Home deliveries have taken off during the pandemic as shops are closed or people are avoiding the potential exposure to infection in mixing with other shoppers. Amazon’s UK sales rose by 51 percent in 2020 and they created 10,000 new jobs in the process. With automated warehouses and sophisticated computer systems, many jobs involve working with technology in new ways. When you can order a product one day and have it delivered within an hour’s window on the following day and even get an email telling you it has been delivered by the time you get back to your computer from the front door, some clever technology is involved.
Covid-19 has accelerated this shift from old skills to new ones. In some cases it means people losing jobs, but often it means the nature of the work changes as technology automates or enhances part of the job. Take the family doctor as an example. Before the pandemic the doctor would expect to see patients in their surgery to discuss their symptoms and perhaps carry out a physical examination. Because of the risk of infection, they had to change the way they worked.
Instead of seeing people in person, many doctors now carry out a first appointment using the phone or a video link. They may need to prescribe medicine, which pre-Covid-19 would probably have been on a piece of paper. Now they generate an electronic message to a pharmacy and the prescription is ready to be picked up by the patient. The whole process is a much better use of the doctor’s time, not because of some novel technology, but just having the incentive to use what was available. According to Nick South, a partner and expert in the future of work at Boston Consulting Group “What’s interesting is you’ve had a bunch of technologies around to enable remote working for quite a while. It took this mass shift to remote work in general for firms to say ‘Oh, actually, let’s try and apply it at scale’.”
Covid-19 has opened our eyes to the possibilities of working differently by taking advantage of technology. We are at the brink of major developments in Artificial Intelligence which will change the way many established professions have worked for the last century. Self-driving vehicles will replace the skilled driver and expert systems will allow the public to get specialist advice without needing human intervention. And on the mundane level things have moved on during the pandemic.
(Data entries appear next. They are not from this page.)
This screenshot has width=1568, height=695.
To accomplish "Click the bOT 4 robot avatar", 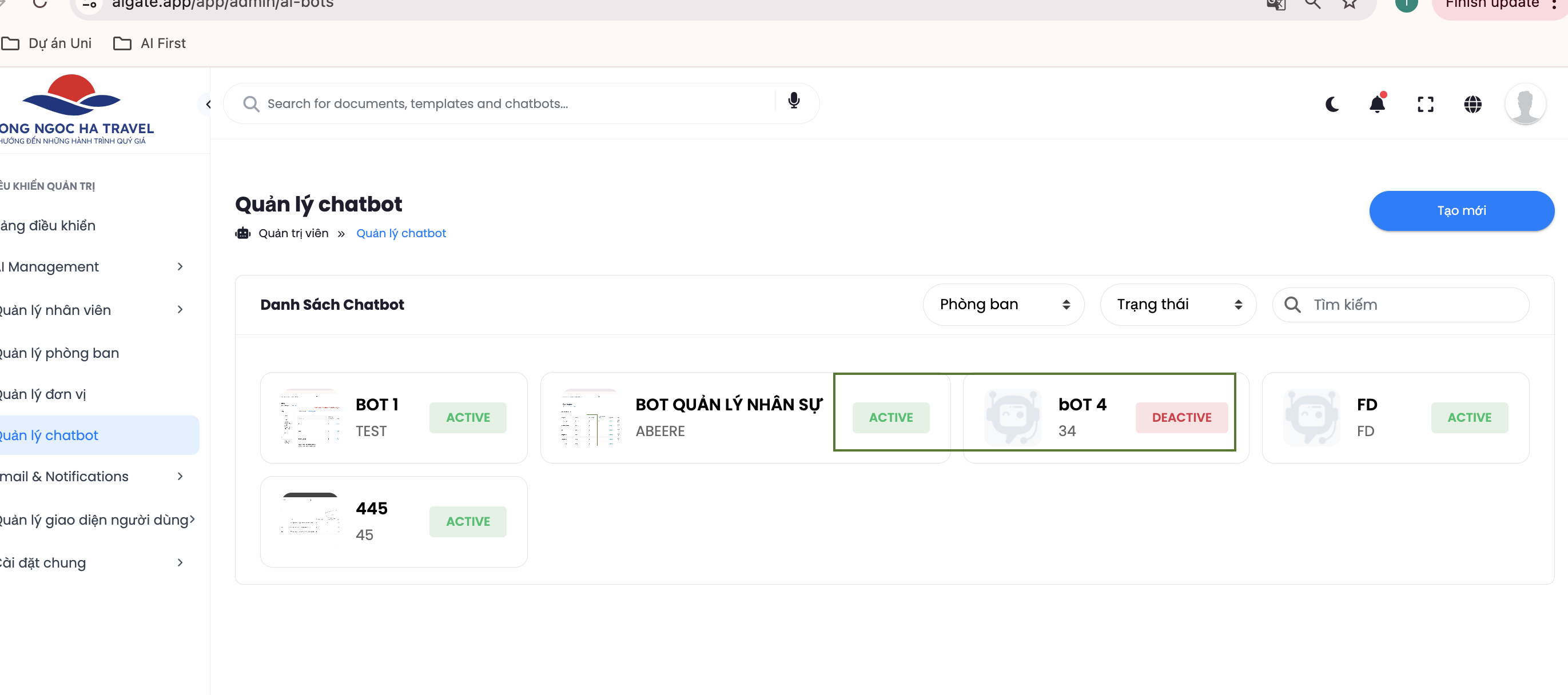I will click(1012, 417).
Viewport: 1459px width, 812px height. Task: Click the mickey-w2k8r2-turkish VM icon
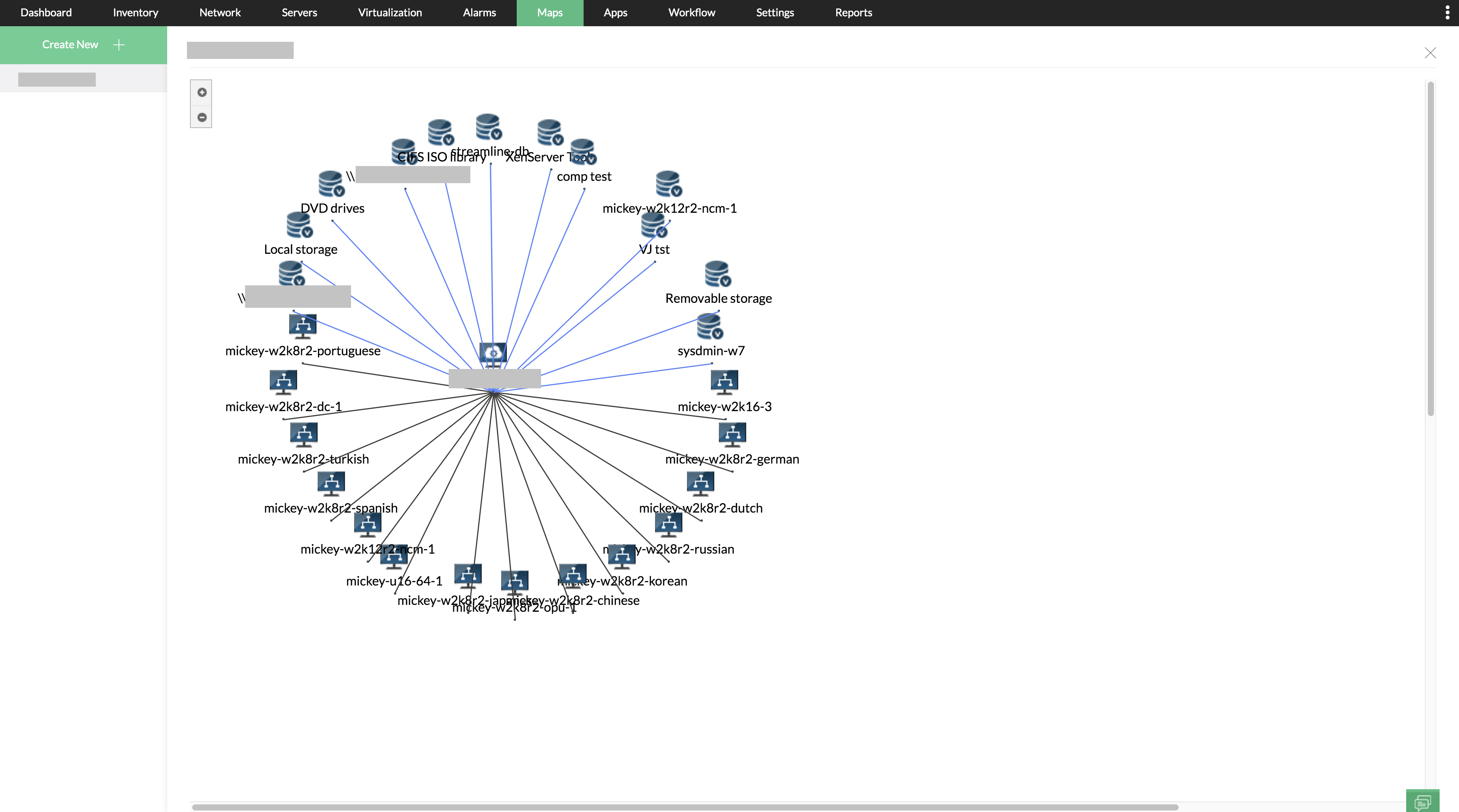pos(304,434)
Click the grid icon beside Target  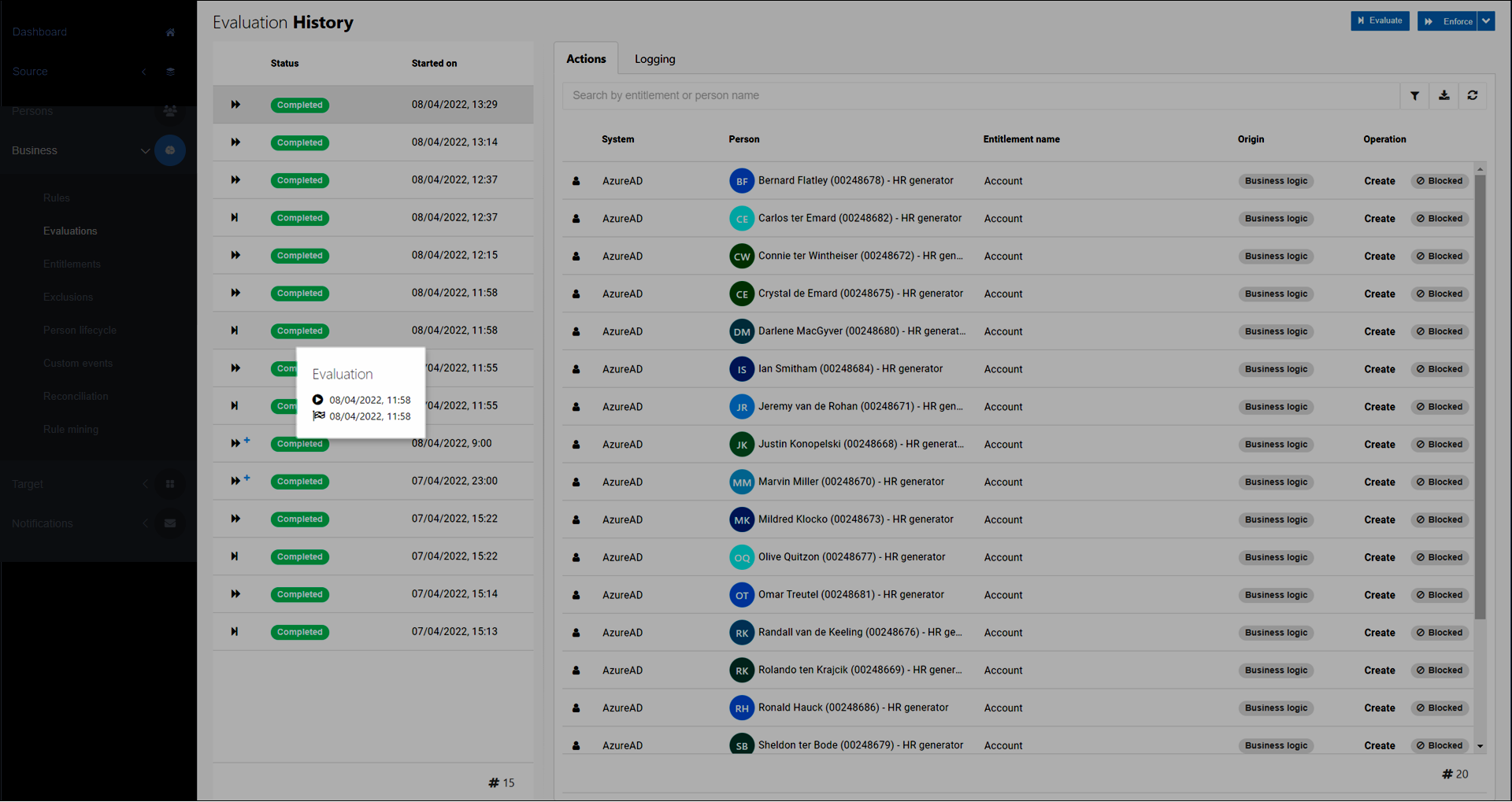170,483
Now, when you can get into a restaurant between lockdowns, you are likely to see the menu on your mobile phone and place an order without talking to a waiter. Whilst we might miss the interaction of a real person writing our request on a piece of paper and passing it to the kitchen, that is likely to be seen as an outdated practice. Technology will have replaced yet another task that we took for granted before Covid-19. We are never going back.
Corporate IT has been built on efficiency not user experience.
Home working has brought together personal and corporate use of technology.
Social media has provided effective substitutes for personal contact and informal communications.
Organisations have adopted video meeting technologies, such as Teams and Zoom and users have adapted well.
Senior managers need to focus on the Digital Employee Experience.
Decision-making has benefitted from a review of the effectiveness of meetings.
Virtual meetings have levelled the hierarchy and shown people as human.
Distributed technology has moved jobs out of the office and proved that functions such as call centres can be run from peoples’ homes.
The pandemic has caused a permanent shift in areas such as retail where many jobs will never be the same.